The IGE group said in its response: “Here is a man who:

  1. took full advantage of the situation and the opportunity offered to him 14 years ago, when he was generously allotted 50 per cent equity;
  2. did not mind that the IGE Group was taking the entire economic risk, which at peak exposure (between redeemable preference shares, unsecured loans and personal guarantees) was in excess of Rs 1,100 crore (almost six folds the IGE Group’s contractual obligation of Rs 200 crore under the understanding with Mr Gangwal);
  3. happily agreed to the fundamental proposition that the IGE Group will have control;
  4. obliged himself to support the IGE Group in maintaining control through a voting rights agreement embedded in the shareholders’ agreement and the Articles of Association of the Company;
  5. with great delight (since he was going to make a tonne of money) he actively participated in the IPO — at which stage he once again agreed that the IGE Group would retain control — a disclosure made in the prospectus;
  6. did not raise for 13 years a whisper against any RPTs;
  7. year after year, signed and approved annual accounts without raising any objections;
  8. now at his conveniences dismisses as “unusual” the controlling rights of the IGE Group which are part of the fundamental architecture on which the Company was founded;
  9. shied away from taking a position on the Board of a start-up being scared of liability in a highly regulated sector;
  10. now claims to be a guardian of corporate governance. Alternate facts are easy to construct. Truth hurts.”

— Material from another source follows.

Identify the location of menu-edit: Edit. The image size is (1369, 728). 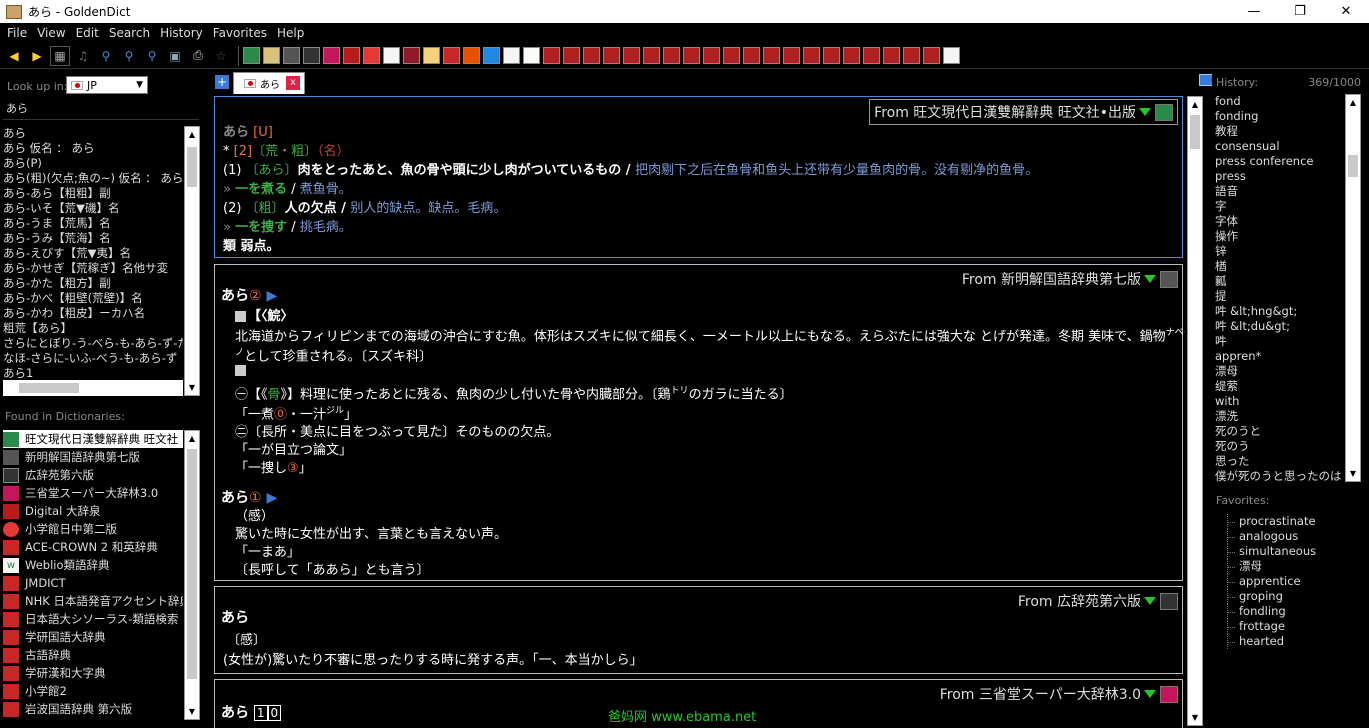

In a letter written on June 12, Bhatia said Gangwal’s ego was hurt as the company proceeded to make alternative arrangements for original equipment manufacturers.

He also alleged that the Rahul Gangwal group wanted to relieve itself of its obligations under the shareholders’ agreement and articles of association and that the real agenda of the RG group was to dilute and diminish the controlling rights of the IGE group.

IndiGo itself is under the umbrella of InterGlobe Aviation, one of the units of InterGlobe Enterprises. Apart from aviation, the group also has interests in hospitality, airline management, travel commerce, advanced pilot training, aircraft maintenance engineering and real estate.